**** Excerto

1.1. Nos autos em causa, com data de 19 de Março de 1997, o Ministério Público deduziu acusação[1] contra o arguido F. imputando-lhe a autoria de um crime de emissão de cheque sem provisão, previsto e punido pelo artigo 11.º, n.º 1, al. a) do Decreto-Lei n.º 454/91, de 28 de Dezembro, e, 217.º, n.º 1, do Código Penal.

No dia 1 de Outubro de 1997, recebida a acusação, designou-se data para julgamento mas, atenta a sua ausência em parte incerta, acatadas as formalidades legais, acabou por ser decretada a respectiva contumácia e consequente suspensão dos autos (isto, dia 27 de Maio de 1998, e, fls. 61).

Entretanto, mantendo-se nesse estado, proferiu o M.mo Juiz titular do processo despacho por via do qual considerou extinto o procedimento criminal assim instaurado e deu por finda a dita situação de contumácia.

1.2. Inconformado, o Ministério Público interpôs recurso, formulando, após motivação, as seguintes conclusões:

1.2.1. O Ministério Publico deduziu acusação contra o arguido, imputando-lhe factos susceptíveis de integrarem a prática de um crime de emissão de cheque sem provisão, p. e p. pelo artigo 11.º, n.º 1, alínea a) do Decreto-Lei n.º 454/91, de 28 de Dezembro.

1.2.2. O M.mo Juiz no despacho exarado concluiu que da factualidade vertida na acusação não resulta qualquer indicação sobre a datação e entrega do cheque.

1.2.3. Sendo certo que na acusação deduzida não consta, de forma expressa, a data de preenchimento e entrega do cheque, não menos verdade é que a podemos ver implícita na expressão usada “datado de 8/06/96.”

1.2.4. Trata-se, essencialmente, de uma questão de interpretação literal do texto da acusação.

1.2.5. Se é incontornável que a acusação fixa o objecto do processo, ponto também é que, em nome da justiça formal, não se pode esquecer que seu fim último é o da justiça material.

1.2.6. Caberá em sede de audiência de julgamento, apreciar e concluir se, de facto, estão preenchidos todos os pressupostos do tipo legal de crime.

1.2.7. Constando da acusação todos os elementos factuais necessários ao preenchimento dos elementos objectivos e subjectivo do tipo de crime, mostra-se a acusação válida.

1.2.8. Há razões que justificam a tutela penal com base nos factos acusados e resulta uma possibilidade razoável de ao arguido, com base nos mesmos, vir a ser aplicada, em julgamento, uma pena.

********
**** Dados da tarefa

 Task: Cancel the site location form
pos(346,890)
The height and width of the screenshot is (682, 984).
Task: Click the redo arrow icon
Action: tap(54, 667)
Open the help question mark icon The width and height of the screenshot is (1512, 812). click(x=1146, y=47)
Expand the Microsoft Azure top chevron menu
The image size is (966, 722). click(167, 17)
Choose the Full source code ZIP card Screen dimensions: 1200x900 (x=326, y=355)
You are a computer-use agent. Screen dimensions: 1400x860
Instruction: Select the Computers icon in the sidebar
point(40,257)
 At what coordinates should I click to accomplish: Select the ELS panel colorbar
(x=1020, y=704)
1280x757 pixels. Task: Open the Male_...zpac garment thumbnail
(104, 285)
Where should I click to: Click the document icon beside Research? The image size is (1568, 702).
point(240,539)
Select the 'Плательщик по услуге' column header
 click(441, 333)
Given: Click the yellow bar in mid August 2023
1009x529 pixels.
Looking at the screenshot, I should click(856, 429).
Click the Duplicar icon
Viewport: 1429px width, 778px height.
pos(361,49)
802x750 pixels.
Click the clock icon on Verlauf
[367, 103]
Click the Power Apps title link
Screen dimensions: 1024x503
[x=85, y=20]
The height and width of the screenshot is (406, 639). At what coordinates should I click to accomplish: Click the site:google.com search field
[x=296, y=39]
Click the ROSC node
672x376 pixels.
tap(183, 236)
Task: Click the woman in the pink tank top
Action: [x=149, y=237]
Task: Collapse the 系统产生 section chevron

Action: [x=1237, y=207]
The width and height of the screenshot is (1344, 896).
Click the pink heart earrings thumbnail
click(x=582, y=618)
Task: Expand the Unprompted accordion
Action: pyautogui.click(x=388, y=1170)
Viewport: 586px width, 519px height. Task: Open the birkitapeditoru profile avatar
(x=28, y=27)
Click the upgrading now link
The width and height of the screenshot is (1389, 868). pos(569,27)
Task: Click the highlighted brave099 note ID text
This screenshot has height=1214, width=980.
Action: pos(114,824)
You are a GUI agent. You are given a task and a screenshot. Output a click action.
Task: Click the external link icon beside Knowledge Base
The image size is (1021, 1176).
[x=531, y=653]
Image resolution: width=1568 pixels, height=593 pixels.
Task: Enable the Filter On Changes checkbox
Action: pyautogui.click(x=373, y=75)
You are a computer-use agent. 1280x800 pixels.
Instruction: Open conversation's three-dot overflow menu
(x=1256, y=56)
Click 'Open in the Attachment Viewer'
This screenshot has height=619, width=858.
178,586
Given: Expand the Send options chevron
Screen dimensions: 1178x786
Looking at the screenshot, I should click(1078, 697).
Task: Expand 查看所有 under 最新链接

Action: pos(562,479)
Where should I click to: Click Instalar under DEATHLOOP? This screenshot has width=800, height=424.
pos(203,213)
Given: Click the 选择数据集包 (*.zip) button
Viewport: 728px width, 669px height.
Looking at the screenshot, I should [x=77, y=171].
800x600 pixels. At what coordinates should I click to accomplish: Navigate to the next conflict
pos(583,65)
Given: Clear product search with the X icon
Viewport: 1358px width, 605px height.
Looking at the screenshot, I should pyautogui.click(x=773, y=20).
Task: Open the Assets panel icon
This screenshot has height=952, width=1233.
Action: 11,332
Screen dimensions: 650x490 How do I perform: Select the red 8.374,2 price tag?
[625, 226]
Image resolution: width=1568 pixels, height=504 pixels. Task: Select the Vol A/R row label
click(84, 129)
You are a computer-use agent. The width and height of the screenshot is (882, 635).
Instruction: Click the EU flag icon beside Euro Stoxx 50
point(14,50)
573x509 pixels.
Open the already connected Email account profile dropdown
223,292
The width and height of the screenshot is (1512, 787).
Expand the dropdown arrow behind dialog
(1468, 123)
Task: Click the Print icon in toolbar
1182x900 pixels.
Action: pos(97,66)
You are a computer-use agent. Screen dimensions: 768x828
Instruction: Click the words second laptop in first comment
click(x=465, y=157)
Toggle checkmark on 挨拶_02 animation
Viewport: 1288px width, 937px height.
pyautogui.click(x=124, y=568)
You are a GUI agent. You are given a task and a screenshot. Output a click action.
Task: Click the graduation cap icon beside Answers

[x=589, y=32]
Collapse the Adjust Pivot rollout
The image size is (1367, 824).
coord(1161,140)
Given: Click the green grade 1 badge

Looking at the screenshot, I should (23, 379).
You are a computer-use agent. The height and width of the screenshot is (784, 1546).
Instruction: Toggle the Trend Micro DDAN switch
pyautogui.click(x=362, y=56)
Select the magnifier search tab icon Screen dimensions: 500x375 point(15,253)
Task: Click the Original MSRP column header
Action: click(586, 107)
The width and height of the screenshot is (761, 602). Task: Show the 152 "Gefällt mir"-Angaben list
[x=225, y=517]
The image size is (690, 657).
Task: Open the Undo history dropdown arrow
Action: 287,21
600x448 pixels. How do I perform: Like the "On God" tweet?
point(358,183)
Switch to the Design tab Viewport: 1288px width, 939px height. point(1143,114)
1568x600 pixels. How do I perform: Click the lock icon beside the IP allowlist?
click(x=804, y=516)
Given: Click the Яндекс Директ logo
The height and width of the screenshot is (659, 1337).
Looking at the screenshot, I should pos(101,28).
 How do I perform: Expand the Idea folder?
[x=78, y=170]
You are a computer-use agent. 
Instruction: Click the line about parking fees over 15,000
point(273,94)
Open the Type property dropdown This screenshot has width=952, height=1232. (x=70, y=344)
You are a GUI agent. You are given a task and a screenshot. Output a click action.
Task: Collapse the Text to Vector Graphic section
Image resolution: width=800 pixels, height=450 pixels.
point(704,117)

********

> [Tarefas propostas]:
(A) Formate como tabela Markdown as linhas da listagem entre a que contém "How do I perform: Expand the Idea folder?" e o fim da listagem, ambas incluídas, omitindo as linhas em branco. Use as colunas «N.º», para a numeração, e «Linha».
(B) Retome o excerto sobre o recurso do Ministério Público, dando-lhe continuidade a partir da última frase apresentada.
O excerto e a listagem não guardam qualquer relação entre si.

> [Resultados do exercício]:
(A)
| N.º | Linha |
|---|---|
| 1 |  How do I perform: Expand the Idea folder? |
| 2 | [x=78, y=170] |
| 3 | You are a computer-use agent.  |
| 4 | Instruction: Click the line about parking fees over 15,000 |
| 5 | point(273,94) |
| 6 | Open the Type property dropdown This screenshot has width=952, height=1232. (x=70, y=344) |
| 7 | You are a GUI agent. You are given a task and a screenshot. Output a click action. |
| 8 | Task: Collapse the Text to Vector Graphic section |
| 9 | Image resolution: width=800 pixels, height=450 pixels. |
| 10 | point(704,117) |

(B)
1.2.9. O despacho recorrido violou, por isso, o mencionado preceito legal.

Terminou pedindo que no provimento do recurso seja ele revogado, substituindo-se por outro que não determine a extinção da responsabilidade criminal do arguido e ordene o prosseguimento dos autos.

1.3. Notificado para tanto, nenhuma resposta ofertou o recorrido.

Admitido o recurso, com implícito despacho de sustentação do despacho em crise, foram os autos remetidos a esta instância.

1.4. Aqui, o Ex.mo Procurador-geral Adjunto emitiu parecer conducente a igual provimento.

Seguiu-se o cumprimento ao disposto no artigo 417.º, n.º 2, do Código de Processo Penal.

No exame preliminar a que alude o n.º 6 deste inciso, consignou-se nada obstar ao conhecimento de meritis.

Como assim, determinou-se o prosseguimento do recurso, com a recolha dos vistos devidos, o que sucedeu, e submissão à presente conferência.

Cabe, então, ponderar e decidir.


*

II – Fundamentação.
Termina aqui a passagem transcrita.